Тем не менее воров ожидало суровое наказание, и прецеденты тому уже были. По высочайшему повелению, в декабре 1844 г. придворного лакея Алексея Тормахина предали военному суду и по его решению приговорили к телесному наказанию. 30 декабря 1844 г. в 5 часов утра в манеже Инженерного замка собрали камер-лакеев, лакеев и нижних служителей всех придворных ведомств для присутствия при исполнении приговора над лакеем Алексеем Тормахиным. В 1850 г. истопника Придворного ведомства Николая Великанова за кражу наказали шпицрутенами (три раза через 100 чел.), а потом отдали в арестантские роты.
Но в 1851 г. выяснилось совершенно неожиданное обстоятельство. Из министерских архивов извлекли два указа Екатерины II, которыми категорически запрещалось подвергать телесным наказаниям «ливрейных служителей при высочайшем Дворе». В указе от 12 марта 1765 г. приказывалось «телесного наказания не чинить, а чинить штраф, смотря по вине содержанием под арестом… на хлебе и воде… или отсылать в военную коллегию для направления на военную службу». Но, как следует из следующего указа от 6 мая 1771 г., этот указ не соблюдали. Екатерина II с возмущением пишет: «Как уведомились мы, к не малому удивлению нашему, что несмотря на сие наше повеление воля наша не исполняется, и также при дворе нашем возобновилась злая привычка ливрейных служителей бить… Все суровости от невежества, рожденные и выдуманные, через сие накрепко запрещаем под опасением нашего гнева… отнюдь никогда и ничем не бить». Нерадивых служителей она предлагала наказывать: «1. Кроткостью, если не поможет. 2. Держанием под арестом. 3. Двухсуточное сажание на хлеб и воду. Потеряв надежду… снять ливрею… и отпустить от двора или отослать в военные команды, смотря по вине его»438.
Все были озадачены, поскольку знали, что Николай I с уважением относится к своей царственной бабушке. С другой стороны, всем известно, что прислугу безжалостно наказывали. Поэтому суд немедленно начал выяснять официальный статус «ливрейных служителей», надеясь, что истопники и работники не входят в эту категорию. Однако было установлено, что «придворными служителями, именуются все лица, служащие при высочайшем дворе, которые по должности их не пользуются правом на получение за выслугу лет классного чина, а именно: камер-лакеи, лакеи, скороходы, поваренные помощники, истопники, работники и вообще поваренные служители».

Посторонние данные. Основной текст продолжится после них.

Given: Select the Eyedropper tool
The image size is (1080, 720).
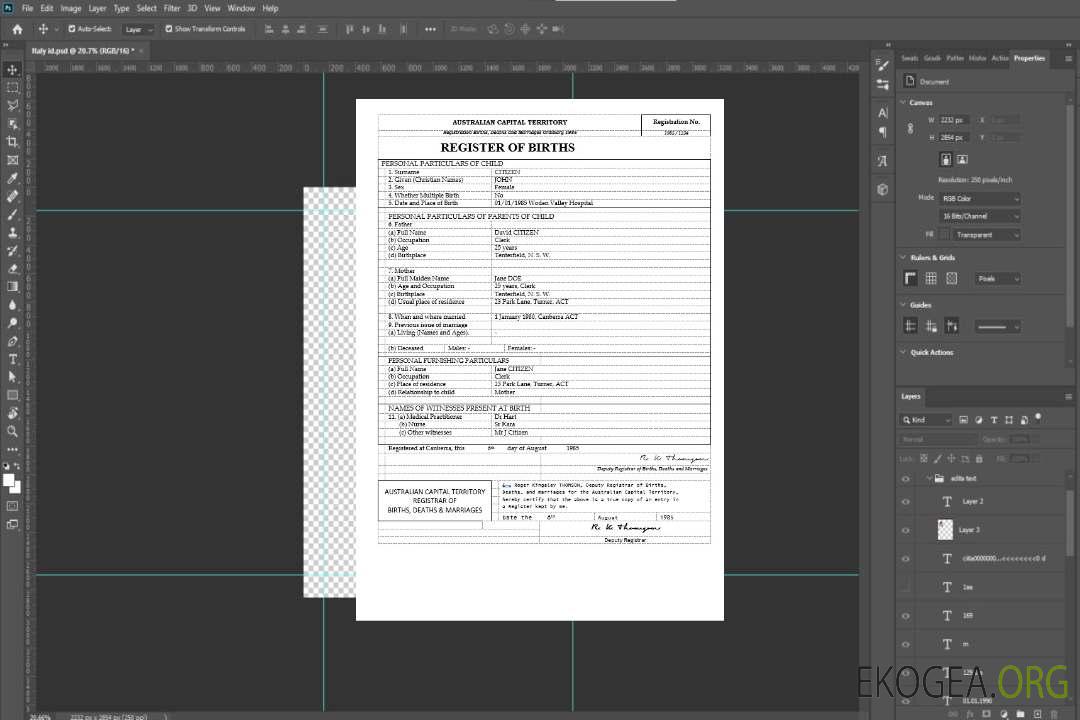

Юридическую коллизию разрешил лично император. Обер-гофмейстер Шувалов доложил о проблеме государю, который лично прочел тексты екатерининских указов и «высочайше изволил собственноручно отметить»: «Отменить нельзя, но как служба считаться может только с 16-летнего возраста, то провинившуюся молодежь сих лет, подвергать детским наказаниям, для исправления, весьма можно и должно»439.
В результате по приговору суда Бубнова и Абросимова исключили из Придворного ведомства и приговорили к службе в армии рядовыми. Всех причастных к делу косвенно передавали непосредственному начальству для наказания по его усмотрению. Однако Николай I счел этот приговор слишком мягким, и 17 июля 1852 г. «Государь император собственноручно изволил написать «первых – в арестантские роты на три года, а последних – в рядовые»».